İskenderun Körfezi’nde Görülen Köpüklerin Sırrı Çözüldü
Hatay’ın Arsuz ilçesi sahil şeridinde, özellikle İskenderun Körfezi‘nin Denizciler ve Karaağaç kıyılarında son günlerde gözlemlenen beyaz ve kahverengi köpükler, bölge halkı arasında endişeye yol açtı. Vatandaşlardan gelen ihbarlar üzerine harekete geçen İskenderun Teknik Üniversitesi (İSTE) Deniz Bilimleri ve Teknolojisi Fakültesi‘nden bilim insanları, bölgeden su numuneleri alarak laboratuvar ortamında detaylı incelemeler gerçekleştirdi.
Uzmanlardan Açıklama: “Tamamen Doğal Bir Olay”
Yapılan incelemeler sonucunda, İSTE Deniz Bilimleri ve Teknolojisi Fakültesi Öğretim Üyesi Prof. Dr. Nebil Yücel, kamuoyunu bilgilendiren bir açıklama yaptı. Prof. Dr. Yücel, körfezde görülen durumun, bilimsel olarak ‘fitoplankton patlaması‘ olarak adlandırılan doğal bir biyolojik olay olduğunu belirtti. Yücel, “Gözlemlediğimiz bu durumun müsilaj ile karıştırılmaması gerekiyor. Halk sağlığını tehdit eden bir durum söz konusu değil” diyerek endişeleri giderdi.
Deniz Suyu Sıcaklığındaki Artış Tetikledi
Prof. Dr. Yücel, olayın nedenlerine ilişkin detaylı bilgi verdi. Gözlemlenen kahverengi tabaka ve köpüklenmenin, denizdeki mikroskobik bitkisel canlıların sayısının kısa sürede aşırı artmasıyla meydana geldiğini vurguladı.

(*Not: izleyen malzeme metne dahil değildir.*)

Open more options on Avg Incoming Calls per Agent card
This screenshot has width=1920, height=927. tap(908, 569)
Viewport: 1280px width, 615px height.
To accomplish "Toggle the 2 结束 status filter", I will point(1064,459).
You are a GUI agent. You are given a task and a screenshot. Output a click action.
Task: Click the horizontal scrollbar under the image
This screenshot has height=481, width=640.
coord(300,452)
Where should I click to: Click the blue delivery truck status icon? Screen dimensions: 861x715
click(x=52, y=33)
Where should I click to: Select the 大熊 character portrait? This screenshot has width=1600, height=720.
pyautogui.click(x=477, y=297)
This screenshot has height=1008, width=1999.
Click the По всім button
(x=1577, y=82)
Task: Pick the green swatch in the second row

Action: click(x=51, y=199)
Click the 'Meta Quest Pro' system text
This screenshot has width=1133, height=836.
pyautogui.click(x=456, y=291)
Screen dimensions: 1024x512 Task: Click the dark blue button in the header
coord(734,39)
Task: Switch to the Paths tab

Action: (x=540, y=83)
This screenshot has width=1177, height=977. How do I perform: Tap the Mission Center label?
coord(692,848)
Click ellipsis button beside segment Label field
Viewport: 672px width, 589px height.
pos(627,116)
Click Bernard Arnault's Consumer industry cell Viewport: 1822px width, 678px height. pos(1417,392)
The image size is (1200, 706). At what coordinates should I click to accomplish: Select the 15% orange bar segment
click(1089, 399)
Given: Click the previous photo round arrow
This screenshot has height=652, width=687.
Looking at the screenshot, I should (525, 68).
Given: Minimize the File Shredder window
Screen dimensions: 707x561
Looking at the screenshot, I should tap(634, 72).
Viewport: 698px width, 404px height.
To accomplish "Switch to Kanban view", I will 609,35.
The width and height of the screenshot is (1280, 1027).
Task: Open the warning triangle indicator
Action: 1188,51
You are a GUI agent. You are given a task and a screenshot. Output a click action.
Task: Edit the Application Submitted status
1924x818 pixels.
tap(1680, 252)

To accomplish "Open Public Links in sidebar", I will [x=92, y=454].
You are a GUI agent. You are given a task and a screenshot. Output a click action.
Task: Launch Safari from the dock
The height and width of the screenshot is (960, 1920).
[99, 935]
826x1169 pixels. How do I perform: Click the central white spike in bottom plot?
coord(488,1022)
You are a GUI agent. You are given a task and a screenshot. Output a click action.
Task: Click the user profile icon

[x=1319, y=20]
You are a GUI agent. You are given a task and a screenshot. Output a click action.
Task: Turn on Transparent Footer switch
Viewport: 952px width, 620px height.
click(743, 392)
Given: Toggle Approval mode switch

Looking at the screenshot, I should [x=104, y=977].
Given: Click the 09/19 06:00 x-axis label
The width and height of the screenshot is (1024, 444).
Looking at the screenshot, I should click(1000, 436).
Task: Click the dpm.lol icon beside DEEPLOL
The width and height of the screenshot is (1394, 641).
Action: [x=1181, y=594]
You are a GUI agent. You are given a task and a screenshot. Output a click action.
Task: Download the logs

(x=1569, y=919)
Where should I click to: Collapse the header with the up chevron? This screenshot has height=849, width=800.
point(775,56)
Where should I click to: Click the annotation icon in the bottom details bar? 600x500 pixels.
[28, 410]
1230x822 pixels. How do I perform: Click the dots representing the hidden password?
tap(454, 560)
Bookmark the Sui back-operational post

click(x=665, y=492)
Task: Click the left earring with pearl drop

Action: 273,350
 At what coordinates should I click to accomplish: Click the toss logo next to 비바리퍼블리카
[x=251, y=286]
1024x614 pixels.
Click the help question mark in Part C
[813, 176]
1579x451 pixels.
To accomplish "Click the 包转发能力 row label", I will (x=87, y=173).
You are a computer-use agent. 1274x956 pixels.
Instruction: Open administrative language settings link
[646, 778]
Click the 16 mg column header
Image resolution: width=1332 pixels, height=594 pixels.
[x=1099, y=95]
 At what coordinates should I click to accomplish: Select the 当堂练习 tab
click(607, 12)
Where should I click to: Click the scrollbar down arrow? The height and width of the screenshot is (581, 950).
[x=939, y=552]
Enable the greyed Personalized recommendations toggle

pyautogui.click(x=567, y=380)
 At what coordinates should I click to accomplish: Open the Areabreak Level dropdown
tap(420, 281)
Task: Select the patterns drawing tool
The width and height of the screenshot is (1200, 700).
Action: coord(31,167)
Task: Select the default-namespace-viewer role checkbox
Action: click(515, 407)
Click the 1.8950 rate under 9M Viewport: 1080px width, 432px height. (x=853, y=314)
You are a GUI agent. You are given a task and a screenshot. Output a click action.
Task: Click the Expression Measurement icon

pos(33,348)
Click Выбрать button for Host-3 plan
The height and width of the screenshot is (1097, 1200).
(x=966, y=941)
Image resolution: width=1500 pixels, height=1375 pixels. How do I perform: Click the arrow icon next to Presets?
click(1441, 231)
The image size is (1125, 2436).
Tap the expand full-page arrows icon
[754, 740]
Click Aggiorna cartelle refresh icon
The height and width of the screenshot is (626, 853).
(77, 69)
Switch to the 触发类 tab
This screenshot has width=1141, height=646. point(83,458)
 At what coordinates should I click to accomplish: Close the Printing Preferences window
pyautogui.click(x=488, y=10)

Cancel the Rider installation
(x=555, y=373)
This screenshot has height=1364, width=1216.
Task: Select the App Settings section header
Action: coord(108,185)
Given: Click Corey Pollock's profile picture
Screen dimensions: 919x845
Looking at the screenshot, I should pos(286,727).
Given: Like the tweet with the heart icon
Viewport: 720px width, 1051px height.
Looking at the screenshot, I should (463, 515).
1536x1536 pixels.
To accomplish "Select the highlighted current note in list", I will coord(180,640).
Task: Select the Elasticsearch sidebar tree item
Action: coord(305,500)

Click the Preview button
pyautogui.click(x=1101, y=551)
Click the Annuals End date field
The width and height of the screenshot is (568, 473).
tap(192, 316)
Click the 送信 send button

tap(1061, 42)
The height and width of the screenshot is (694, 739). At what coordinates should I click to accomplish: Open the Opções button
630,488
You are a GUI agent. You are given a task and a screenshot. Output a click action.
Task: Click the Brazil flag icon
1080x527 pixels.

“Fitoplanktonlar, tıpkı karadaki bitkiler gibi fotosentez yaparak oksijen üretir ve atmosferdeki karbondioksitin önemli bir kısmını emer. Ancak çevresel koşullar uygun hale geldiğinde, özellikle besin yoğunluğu ve sıcaklık artışı bu organizmaların birkaç gün içinde hızla çoğalmasına neden olabilir. Son günlerde deniz suyu sıcaklığı 2 derece arttı. Bu organizmalar öldükten sonra su yüzeyine çıkan ölü hücreler, rüzgar ve dalgaların etkisiyle kıyılarda birikiyor. Kahverengi tabaka bu ölü hücrelerden oluşurken, köpüklenme ise hücrelerin yapısındaki yağ, protein ve şeker gibi organik maddelerin su ile etkileşime girmesiyle meydana geliyor.”
Yücel, bu fitoplankton türlerinin zehirli olmadığını ve halk sağlığı için bir risk taşımadığını yineledi. “Görsel olarak yüzmek için hoş olmasa da bu olayın kısa sürede kendiliğinden sona ermesi beklenmektedir. Dışarıdan herhangi bir temizlik müdahalesine gerek yoktur” dedi.
Marmara’daki Müsilaj ile Karıştırılmamalı
Prof. Dr. Yücel, İskenderun Körfezi’ndeki mevcut durumun, Marmara Denizi’nde yaşanan müsilaj felaketi ile aynı olmadığını özellikle vurguladı. “Marmara Denizi’ndeki müsilaj, çok daha karmaşık bir biyolojik sürecin ve farklı organizmaların bir sonucuydu. İskenderun Körfezi’ndeki oluşum ise bir çevre felaketi boyutunda değildir. Özellikle düşük akıntılı kıyı bölgelerinde bu tür biyolojik birikimler yaşanabiliyor” şeklinde konuştu.